Immune support is the focus as we head into the cough, cold and ongoing covid seasons. Zinc is one of the most under-appreciated nutrients.
Zinc is an essential nutrient, meaning our bodies can’t produce it, so the only way to get zinc is through our food or by getting it in the form of a dietary supplement. The foods with the highest zinc concentration include oysters, meat, beans, and nuts.
Why is zinc so crucial to our system? It has many benefits, but some of the most important are its ability to heal and repair tissue, it supports the immune system, and its anti-inflammatory properties.
Gentlemen reading this article should note that zinc is vital for testosterone production.

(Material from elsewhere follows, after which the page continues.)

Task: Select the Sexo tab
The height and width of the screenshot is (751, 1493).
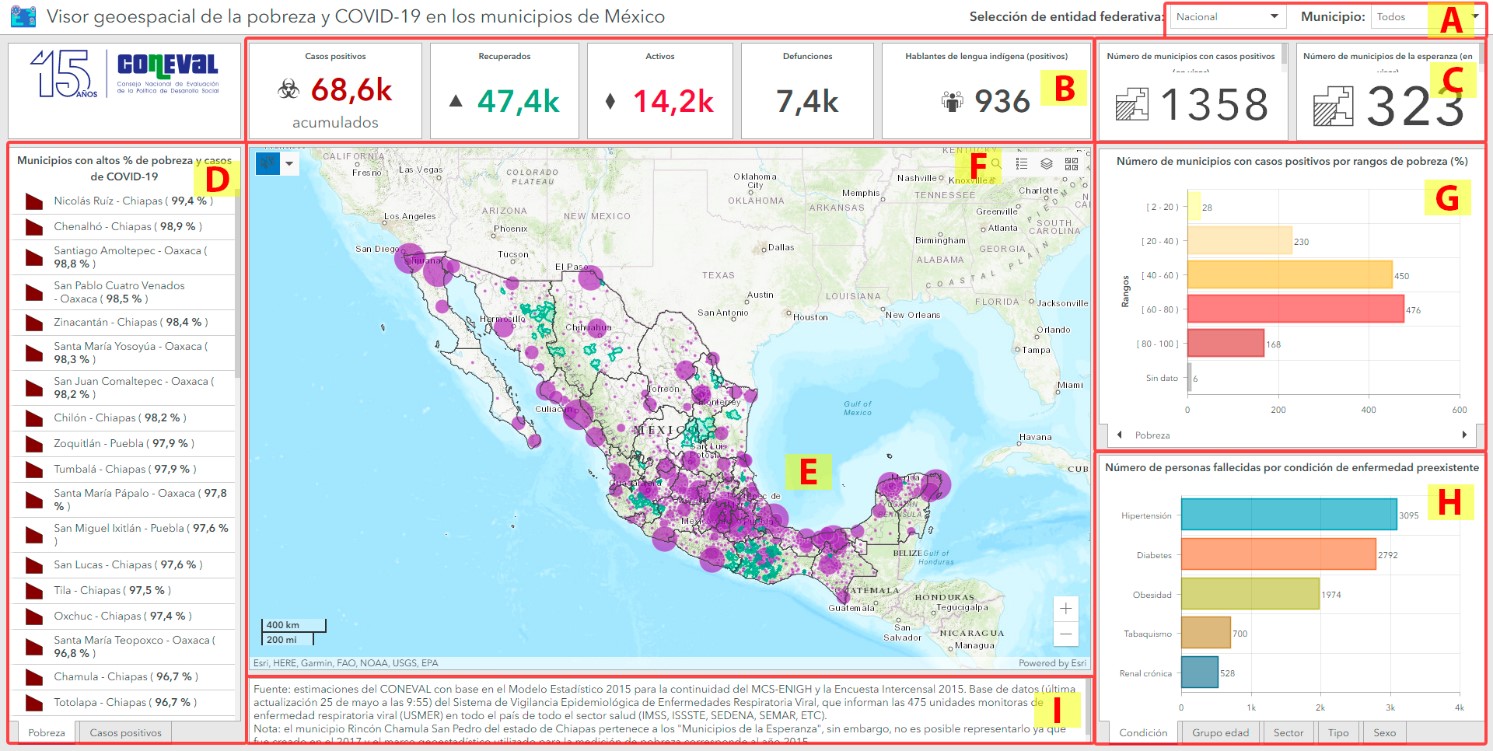Action: click(1385, 733)
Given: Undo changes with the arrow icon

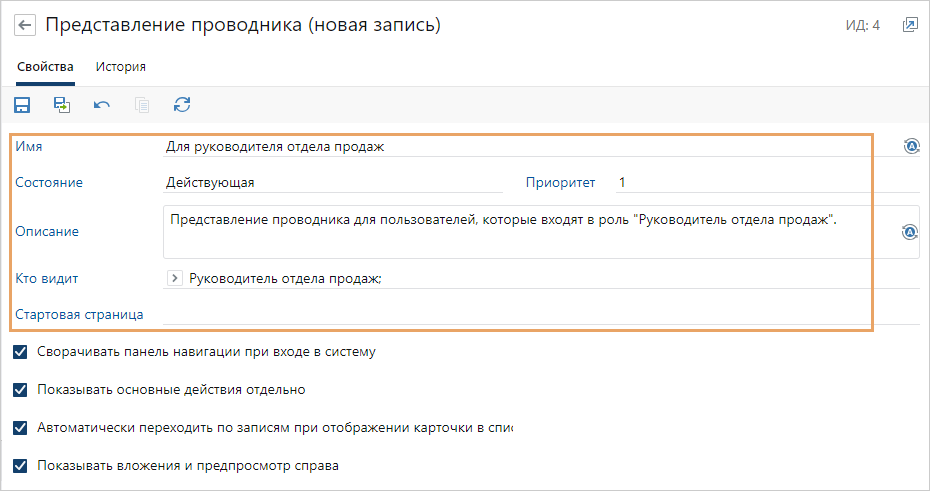Looking at the screenshot, I should (102, 104).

Many prescription and OTC medications may deplete zinc from our systems including PPIs such as omeprazole, H2 blockers – Ranitidine and famotidine, NSAID’s – Ibuprofen, Corticosteroids – oral, topical & inhaled, Birth Control Pills, Diuretics – furosemide and hydrochlorothiazide, Antacids, ACE inhibitors – lisinopril and quinapril.

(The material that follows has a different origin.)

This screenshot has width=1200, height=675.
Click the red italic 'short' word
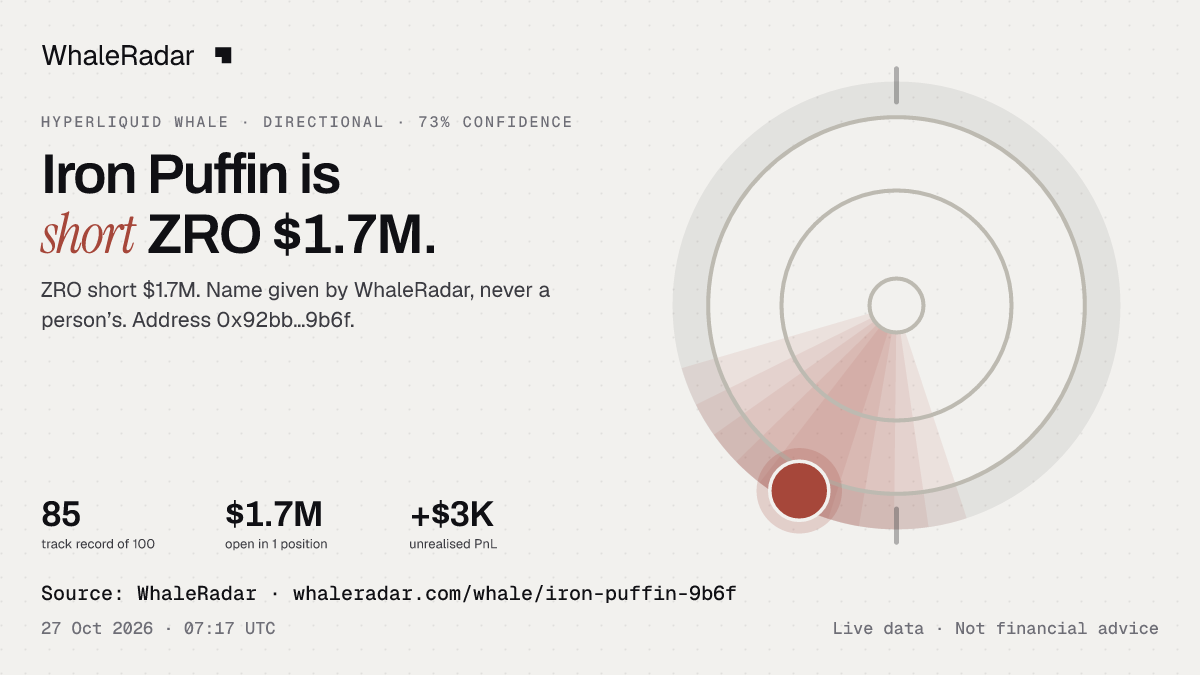pos(88,235)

When taking these medications, it is essential to eat foods high in zinc or obtain zinc by taking a dietary supplement.
One reason you’ve heard about zinc over the last year is its importance in the fight against Covid. Taking zinc can stunt the viral replication of Covid. Zinc alone is beneficial for our immune system but having a zinc ionophore to help get zinc into the virus is helpful. A zinc ionophore is a product that helps to transport zinc across plasma membranes and into the virus. The non-prescription zinc ionophore that I recommend most is quercetin.
Three additional mechanisms that help zinc fight viruses include: zinc increases the cilia’s ability to clear the virus from the airway; zinc is essential for preserving tissue barriers; and zinc has anti-inflammatory activity. One of the side effects of both Covid-19 and zinc deficiency is the loss of taste.
How do I know I’m low on zinc? A blood test that measures micronutrients is an option, but it can be pretty expensive. An easy, inexpensive way to monitor zinc is to have the patient either dissolve a lozenge in their mouth or take 1-2 teaspoonfuls of a zinc solution. The patient gauges how the zinc product tastes in their mouth, which gives us an idea of their zinc status. If they have a strong metallic taste, they have sufficient levels. If they taste nothing or the solution tastes like water, they have very little zinc on board, and supplementation is warranted.
What is the best source of zinc? Food is the best way to improve overall zinc status. When food is not an option or doesn’t get it to the level we are looking for, supplementation becomes the alternative. Zinc has many dosage forms: capsules, tablets, lozenges, and solutions. Most multivitamins have a small amount as well.
Several salt forms of zinc supplementation are commercially available, including acetate, gluconate, picolinate, and sulfate. Zinc picolinate may be a more absorbable form of zinc, but there isn’t strong data to support this in humans. Lozenges are great because as your zinc status improves, you will know the presence of the metallic taste over time.
The benefits of zinc are many, and it is another tool for our fight against infections. So include zinc as part of your cough and cold and Covid-19 fighting products to make you the strongest, healthiest person going into the cold weather months.